= John Joseph MacDonald =

Canadian politician (1891–1986)

John Joseph MacDonald (September 21, 1891 - September 24, 1986) was a member of the Senate of Canada from Prince Edward Island.

A farmer by occupation, MacDonald was born and raised in Glenfinnan, Prince Edward Island, but worked for many years in Alberta.

He enlisted in the Canadian Expeditionary Force during World War I and had the rank of lieutenant at the end of the war. He was awarded the Distinguished Conduct Medal in September 1918.

MacDonald served as president of the PEI Dairymen's Association and was also a volunteer board member of the East River Telephone Company and the East River Dairy Company.

A Progressive Conservative, he was summoned to the Senate on the advice of Prime Minister John Diefenbaker in 1958 and served in the upper house until his retirement in 1971. He gave his maiden speech on June 4, 1958.

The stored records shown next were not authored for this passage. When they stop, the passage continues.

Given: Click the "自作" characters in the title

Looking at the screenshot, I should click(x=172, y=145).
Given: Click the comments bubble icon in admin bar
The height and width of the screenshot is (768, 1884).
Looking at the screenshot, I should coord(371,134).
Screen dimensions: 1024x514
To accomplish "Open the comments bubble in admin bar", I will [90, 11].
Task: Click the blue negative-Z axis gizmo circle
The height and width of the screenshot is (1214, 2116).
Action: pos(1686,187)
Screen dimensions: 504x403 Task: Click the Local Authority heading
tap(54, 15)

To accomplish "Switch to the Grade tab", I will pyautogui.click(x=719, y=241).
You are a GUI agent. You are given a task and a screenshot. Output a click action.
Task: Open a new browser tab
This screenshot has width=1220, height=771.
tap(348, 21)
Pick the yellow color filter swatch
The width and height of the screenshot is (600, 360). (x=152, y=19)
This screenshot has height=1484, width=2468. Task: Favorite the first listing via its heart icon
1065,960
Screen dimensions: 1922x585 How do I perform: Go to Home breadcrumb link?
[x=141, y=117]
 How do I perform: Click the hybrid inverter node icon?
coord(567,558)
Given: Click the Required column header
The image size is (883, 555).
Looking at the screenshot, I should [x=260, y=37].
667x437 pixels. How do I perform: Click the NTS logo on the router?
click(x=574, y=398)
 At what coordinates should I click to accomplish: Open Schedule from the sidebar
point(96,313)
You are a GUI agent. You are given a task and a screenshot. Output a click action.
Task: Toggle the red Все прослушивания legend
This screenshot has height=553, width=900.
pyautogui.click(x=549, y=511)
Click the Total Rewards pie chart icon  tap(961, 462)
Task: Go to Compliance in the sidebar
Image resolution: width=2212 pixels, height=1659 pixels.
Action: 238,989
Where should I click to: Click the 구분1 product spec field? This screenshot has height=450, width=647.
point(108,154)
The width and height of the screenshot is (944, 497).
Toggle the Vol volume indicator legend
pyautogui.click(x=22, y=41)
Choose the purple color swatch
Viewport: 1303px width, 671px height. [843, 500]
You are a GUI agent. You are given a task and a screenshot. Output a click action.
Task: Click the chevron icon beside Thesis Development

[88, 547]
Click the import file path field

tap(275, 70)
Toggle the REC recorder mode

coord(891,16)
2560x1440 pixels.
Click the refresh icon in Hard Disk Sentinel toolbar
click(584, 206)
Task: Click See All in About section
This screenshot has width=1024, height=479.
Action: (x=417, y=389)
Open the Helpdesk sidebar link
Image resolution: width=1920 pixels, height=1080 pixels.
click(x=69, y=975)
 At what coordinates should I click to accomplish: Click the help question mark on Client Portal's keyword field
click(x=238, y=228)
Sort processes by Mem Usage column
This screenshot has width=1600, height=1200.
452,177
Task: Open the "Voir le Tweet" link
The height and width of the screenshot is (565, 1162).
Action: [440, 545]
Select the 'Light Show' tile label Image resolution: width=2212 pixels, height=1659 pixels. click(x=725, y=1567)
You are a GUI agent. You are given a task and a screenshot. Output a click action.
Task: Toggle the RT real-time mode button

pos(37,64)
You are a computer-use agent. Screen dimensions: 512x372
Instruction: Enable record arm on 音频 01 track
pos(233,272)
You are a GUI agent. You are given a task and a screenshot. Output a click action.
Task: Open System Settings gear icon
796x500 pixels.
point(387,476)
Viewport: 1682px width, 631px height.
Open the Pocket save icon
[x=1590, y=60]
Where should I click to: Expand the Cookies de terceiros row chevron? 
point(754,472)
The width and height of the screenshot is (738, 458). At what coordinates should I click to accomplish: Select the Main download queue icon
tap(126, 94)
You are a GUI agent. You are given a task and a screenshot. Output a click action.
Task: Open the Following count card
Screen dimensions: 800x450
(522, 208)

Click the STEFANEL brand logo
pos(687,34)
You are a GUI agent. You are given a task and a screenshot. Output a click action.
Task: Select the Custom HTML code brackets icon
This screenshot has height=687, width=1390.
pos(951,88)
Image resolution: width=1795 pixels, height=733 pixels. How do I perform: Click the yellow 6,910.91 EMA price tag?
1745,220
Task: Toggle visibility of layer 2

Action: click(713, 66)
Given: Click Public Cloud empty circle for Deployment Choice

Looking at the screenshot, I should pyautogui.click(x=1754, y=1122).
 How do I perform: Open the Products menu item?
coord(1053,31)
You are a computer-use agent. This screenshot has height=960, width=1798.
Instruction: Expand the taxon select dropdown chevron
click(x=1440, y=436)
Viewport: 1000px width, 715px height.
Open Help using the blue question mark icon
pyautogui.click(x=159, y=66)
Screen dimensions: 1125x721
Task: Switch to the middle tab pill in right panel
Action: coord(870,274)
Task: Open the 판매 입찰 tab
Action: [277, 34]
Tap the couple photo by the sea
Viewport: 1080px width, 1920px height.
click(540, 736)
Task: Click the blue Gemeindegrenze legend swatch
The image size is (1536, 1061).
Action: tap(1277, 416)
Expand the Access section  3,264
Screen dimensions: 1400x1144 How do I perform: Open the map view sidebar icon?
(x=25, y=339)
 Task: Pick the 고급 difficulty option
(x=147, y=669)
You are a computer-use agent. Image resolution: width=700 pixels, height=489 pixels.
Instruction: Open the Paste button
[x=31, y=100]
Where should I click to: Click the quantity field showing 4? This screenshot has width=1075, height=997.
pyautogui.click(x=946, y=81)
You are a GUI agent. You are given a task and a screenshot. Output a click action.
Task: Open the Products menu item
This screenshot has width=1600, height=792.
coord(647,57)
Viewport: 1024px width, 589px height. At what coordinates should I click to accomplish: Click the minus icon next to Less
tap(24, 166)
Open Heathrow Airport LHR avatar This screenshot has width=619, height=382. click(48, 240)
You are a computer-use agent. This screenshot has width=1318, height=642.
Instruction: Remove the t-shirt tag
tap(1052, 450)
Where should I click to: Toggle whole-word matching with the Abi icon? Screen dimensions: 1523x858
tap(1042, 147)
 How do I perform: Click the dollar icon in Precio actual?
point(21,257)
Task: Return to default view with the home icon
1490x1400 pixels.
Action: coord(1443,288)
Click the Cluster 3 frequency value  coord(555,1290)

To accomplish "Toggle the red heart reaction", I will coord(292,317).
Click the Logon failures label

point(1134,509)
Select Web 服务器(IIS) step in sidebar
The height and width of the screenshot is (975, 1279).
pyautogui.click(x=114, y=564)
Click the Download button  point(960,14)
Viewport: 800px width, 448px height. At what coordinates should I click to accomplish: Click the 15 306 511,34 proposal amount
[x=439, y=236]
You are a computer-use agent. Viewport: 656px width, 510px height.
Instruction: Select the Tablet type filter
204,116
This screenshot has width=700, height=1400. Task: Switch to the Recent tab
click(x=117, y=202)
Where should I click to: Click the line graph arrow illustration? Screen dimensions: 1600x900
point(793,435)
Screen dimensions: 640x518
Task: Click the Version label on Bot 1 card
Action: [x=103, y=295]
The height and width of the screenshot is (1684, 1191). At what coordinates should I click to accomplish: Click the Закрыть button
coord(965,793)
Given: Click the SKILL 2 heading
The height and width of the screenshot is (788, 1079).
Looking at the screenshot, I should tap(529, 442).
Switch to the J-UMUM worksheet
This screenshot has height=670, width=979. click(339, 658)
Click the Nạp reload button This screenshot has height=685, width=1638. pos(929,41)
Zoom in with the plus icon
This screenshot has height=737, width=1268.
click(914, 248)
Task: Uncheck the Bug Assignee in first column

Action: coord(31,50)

Senator MacDonald was also appointed with Senator Gladstone from Alberta. After Senator James Gladstone, had given his maiden speech about Bill-24 (Indian Act), Senator MacDonald talked about how he ended up in Alberta and started working for a term as a mechanic at an Indian Residential School with students who were from the Blood and Cree nations. After the war started, he met up with one of the former students also fighting in Europe during WWI.